• **EXERCISE REQUIREMENTS**
Could you reproduce the lines below, renaming every "Task" as "Instruction" and keeping all else the same, but omitting the pictures?

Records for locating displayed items
────

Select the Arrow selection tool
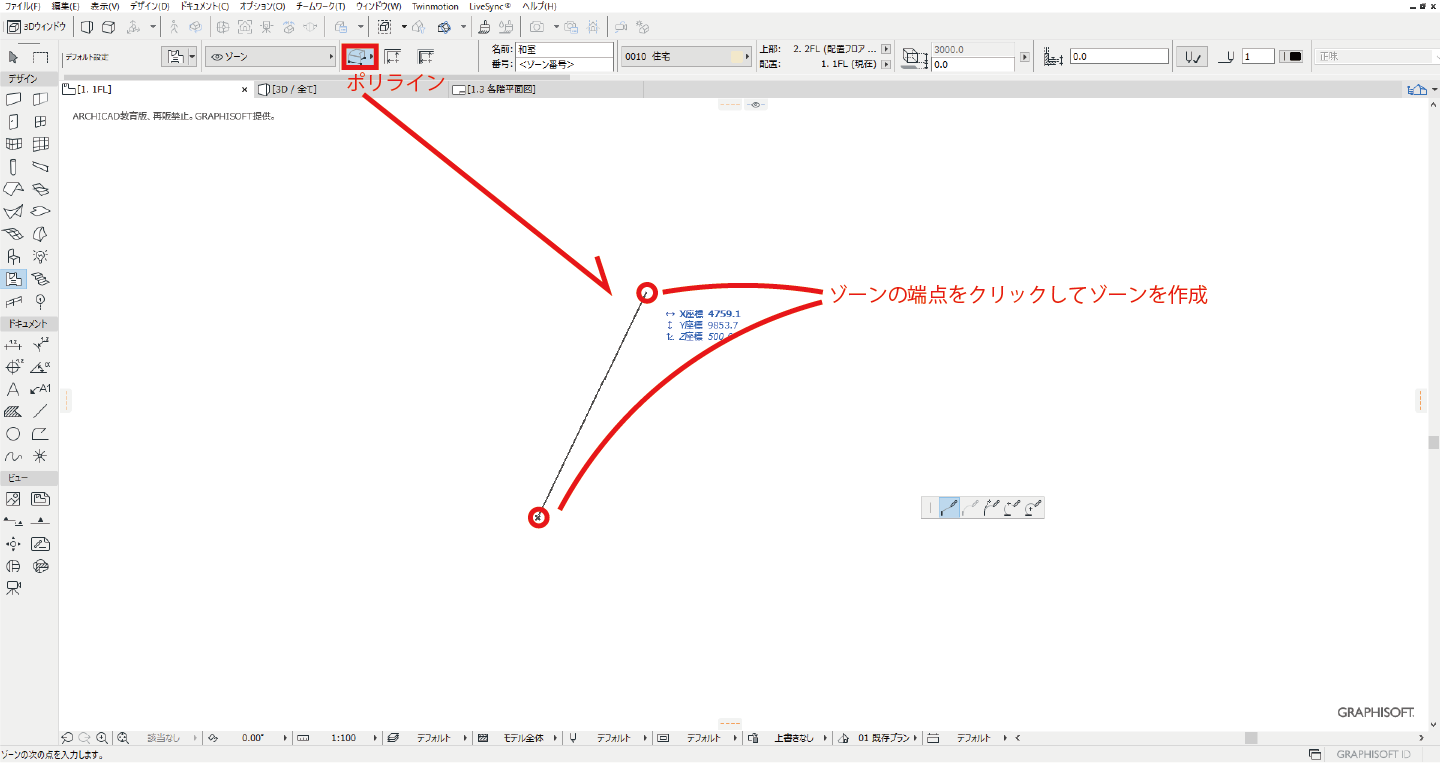This screenshot has width=1441, height=763. click(x=13, y=57)
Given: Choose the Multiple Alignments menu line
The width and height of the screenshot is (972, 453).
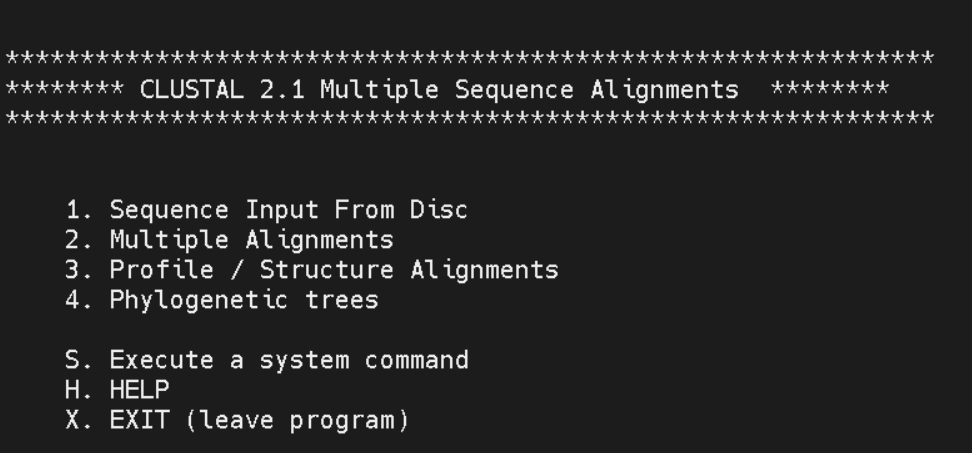Looking at the screenshot, I should tap(229, 240).
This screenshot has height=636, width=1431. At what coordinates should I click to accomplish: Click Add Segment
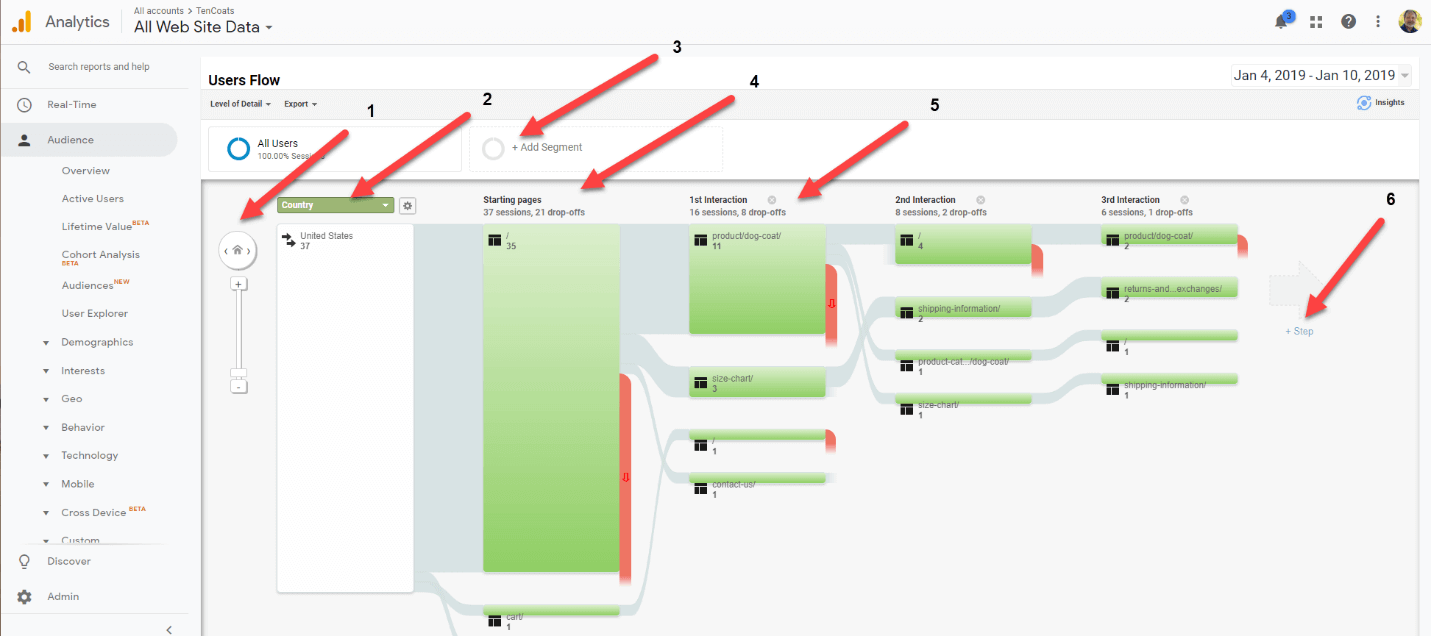547,148
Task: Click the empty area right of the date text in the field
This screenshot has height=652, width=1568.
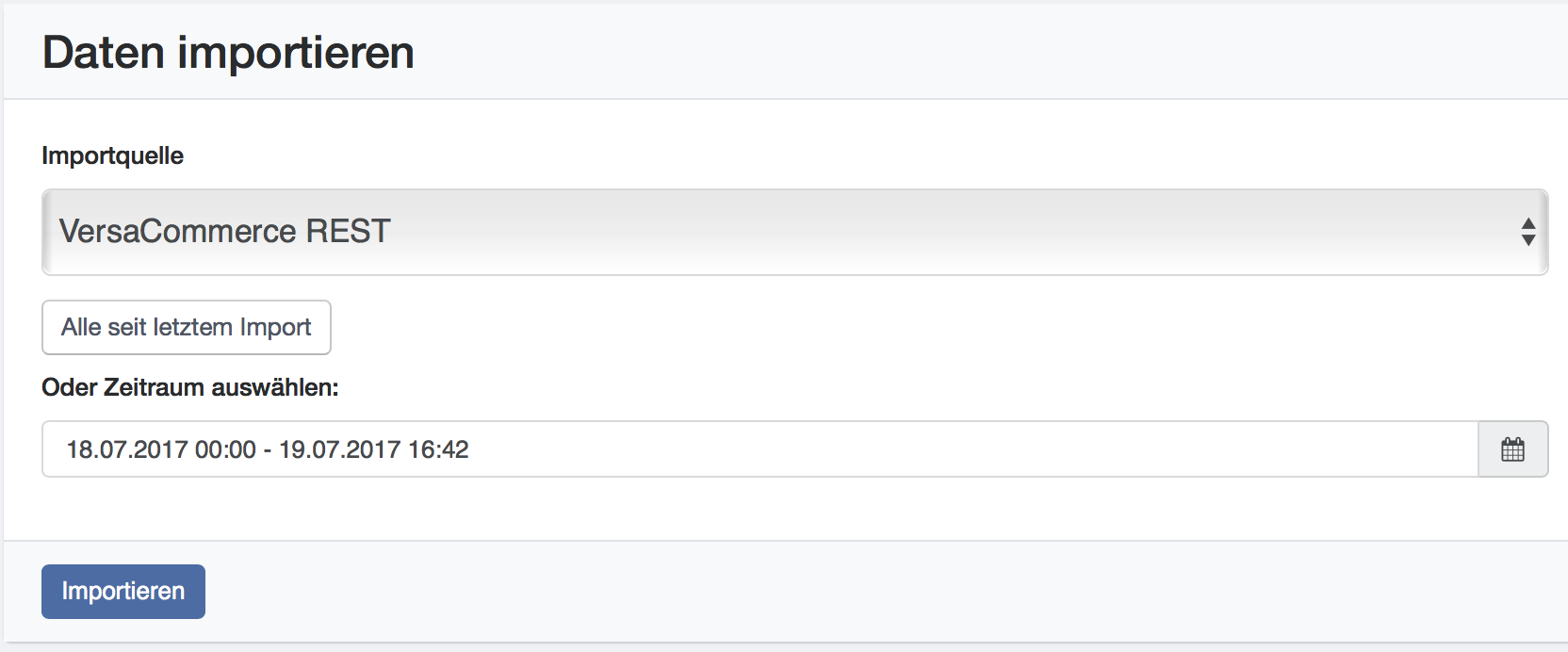Action: (x=971, y=449)
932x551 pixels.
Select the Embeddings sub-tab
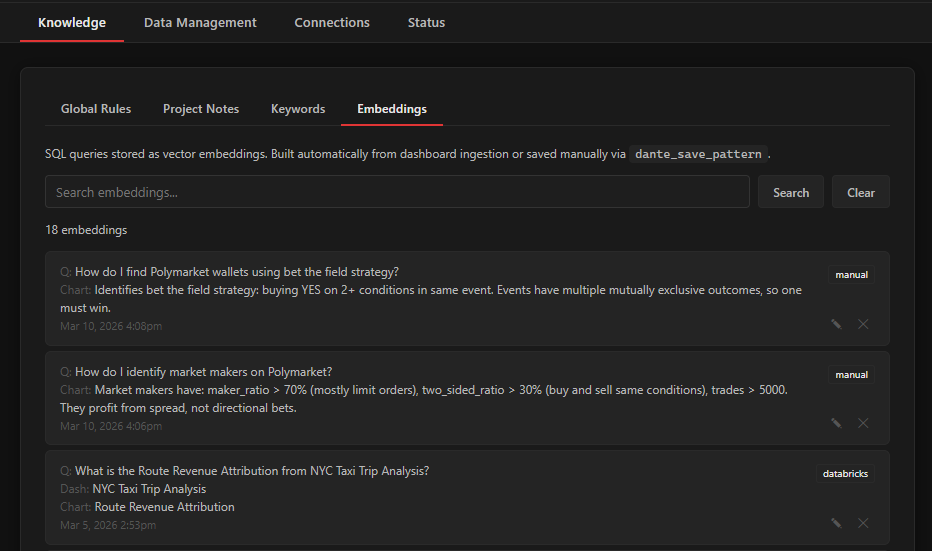point(392,109)
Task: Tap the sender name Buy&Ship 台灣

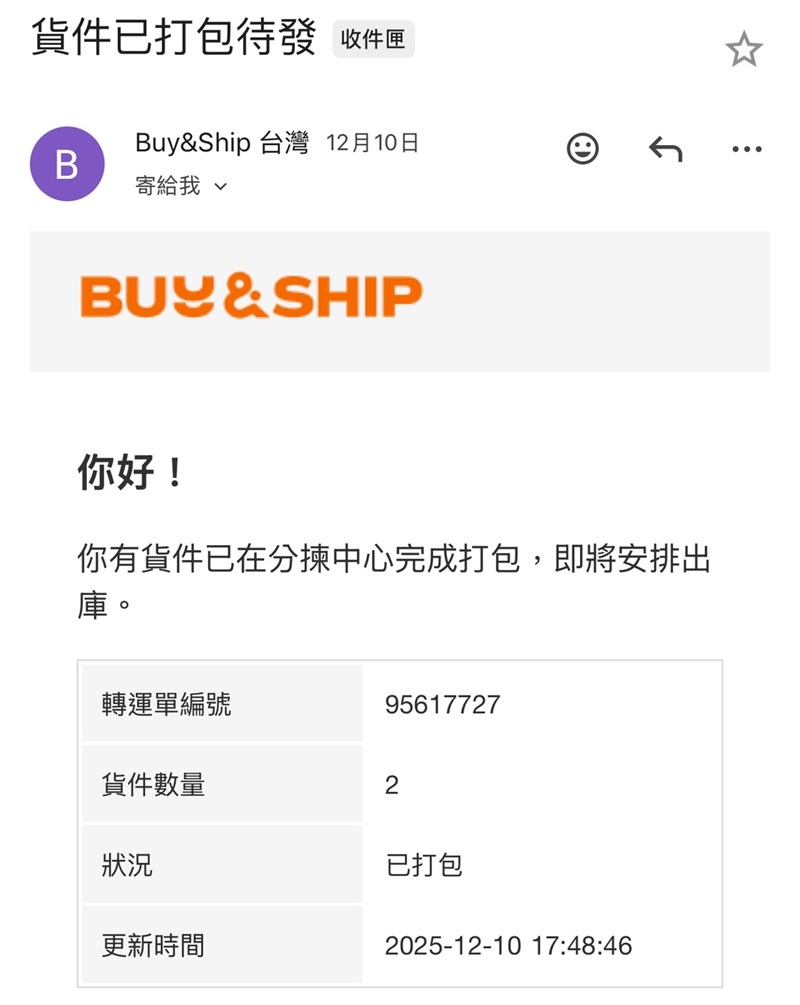Action: (222, 143)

────

• **RESULT OF THIS EXERCISE**
Select the Arrow selection tool
This screenshot has width=1441, height=763. click(x=13, y=57)
Given: Choose the Multiple Alignments menu line
The width and height of the screenshot is (972, 453).
Looking at the screenshot, I should tap(229, 240).
This screenshot has height=636, width=1431. At what coordinates should I click to accomplish: Click Add Segment
547,148
Instruction: Click the empty area right of the date text in the field
This screenshot has height=652, width=1568.
Action: (x=971, y=449)
932x551 pixels.
Select the Embeddings sub-tab
point(392,109)
Instruction: Tap the sender name Buy&Ship 台灣

Action: (222, 143)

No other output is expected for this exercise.